Bitcoin’s Only Use Cases Are Illegal Activities
This complaint is my favorite, as Mr. Taylor actually provides all counterpoints necessary to prove it wrong. But let’s first start with the fact that, yes, Bitcoin, just like all other currencies, is at times used for illegal activities. However, in 2020, a mere 0.34% of cryptocurrency activity was considered criminal. The reality is that Bitcoin is actually better than cash for tracking and putting a stop to illegal activities. How? Because unlike cash, sending Bitcoin is not anonymous. It is pseudoanonymous, which—interestingly—is something Mr. Taylor complained about as well. The address of the transacting parties as well as the amount transacted are visible to anyone with a block explorer. As an immutable (meaning unchanging) ledger, Bitcoin records all transactions, which are traceable and reproducible. And as Mr. Taylor so clearly states, a blockchain-aware law enforcement agency could very well use the ledger to help “follow the money” to any alleged criminals. This has become an increasingly common practice over the past decade, with companies like Chainalysis--which specializes in tracking blockchain transactions on behalf of law enforcement--growing at extraordinary rates.
Let’s also not forget that banks have suitcase-shaped drop-off windows to accept bags full of unmarked, non-sequential dollar bills. Those banks know exactly who their customers are. A correlation between anonymity, pseudonymity, or full transparency when it comes to financial crimes has not been convincingly demonstrated.

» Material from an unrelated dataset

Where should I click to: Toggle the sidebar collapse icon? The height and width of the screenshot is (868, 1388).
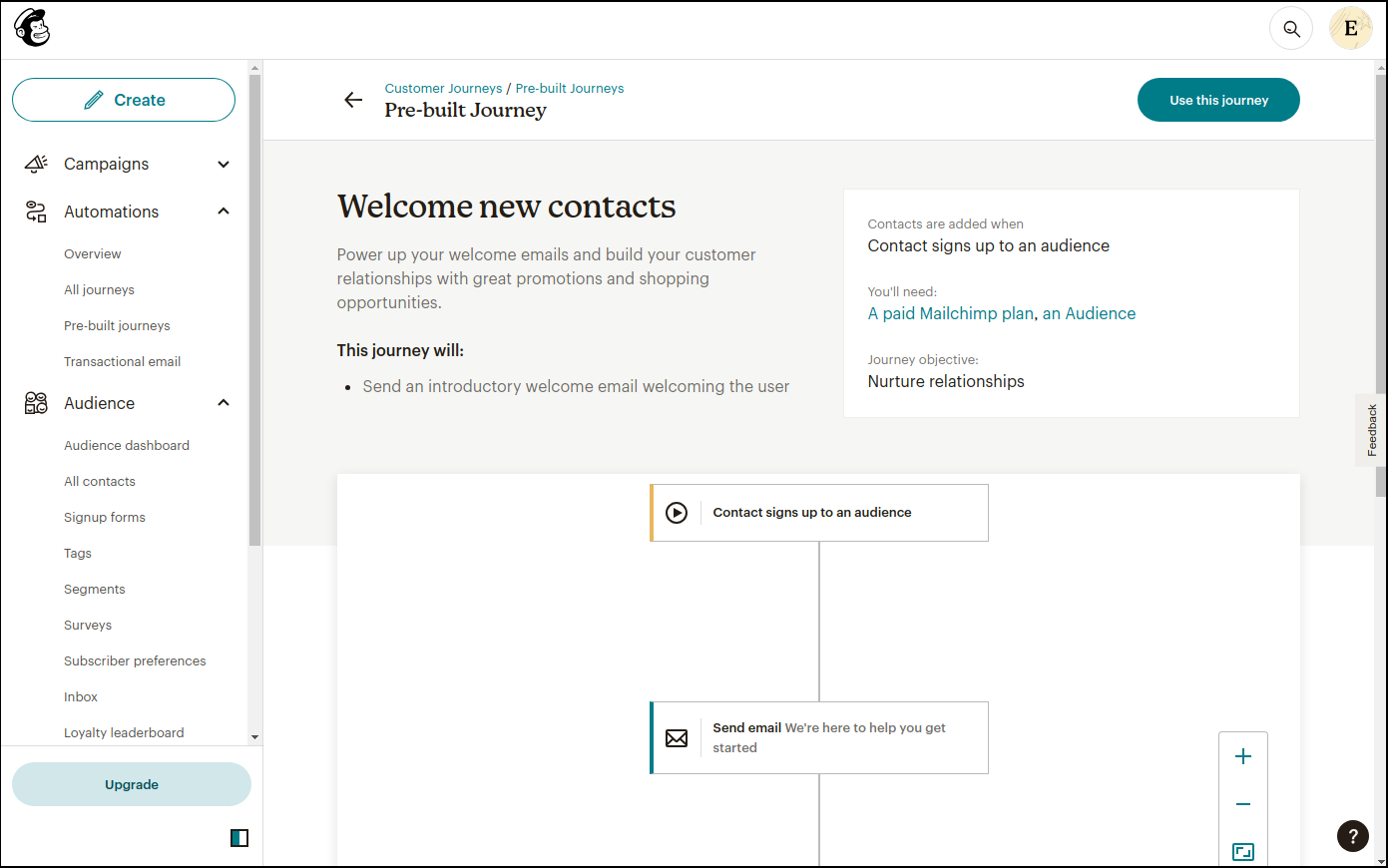pyautogui.click(x=239, y=838)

Only Tax Money is a Valid Currency
Mr. Taylor’s final criticism of Bitcoin is that he only considers a valid currency one that a government will accept as a tax payment. This is a rather restrictive definition, and it does not correspond to the definition of currency widely accepted and used by economists and social scientists--let alone people in general. A currency is anything that can serve as a medium of exchange. In today’s world, virtually all currencies are fiat currencies (issued by a government), but cryptocurrencies demonstrate that government issuance is not a requirement for people to adopt something as a medium of exchange. Bitcoin, like other cryptocurrencies, functions as a medium of exchange today. You can pay for physical and digital items with Bitcoin through many payment services and exchanges.
The real issue for Mr. Taylor seems to be the question of what Bitcoin is “backed” by. Fiat currencies are backed by sovereign violence: for example, the US government can demand you pay your taxes in dollars, and if you refuse to do so, it can put you in jail. Bitcoin, by contrast, is backed by strong cryptography; a widely-shared, uneditable and irreversible ledger of transactions that serves as a source of truth. This difference is why fiat currencies and Bitcoin don’t need to be at odds. It isn’t an “either/or”--people can and do use both Bitcoin and dollars, often for different purposes. For example, Bitcoin is more likely to be used to store long-term wealth, because it appreciates in value over time. Dollars, on the other hand, are more likely to be used to make payments on dollar-denominated products, services, and debts.
There is no reason we can’t live in a world where both Bitcoin and fiat currencies coexist and have value. In fact, we already do. I suspect that as awareness of this fact becomes more mainstream, arguments like Mr. Taylor’s will simply fall away.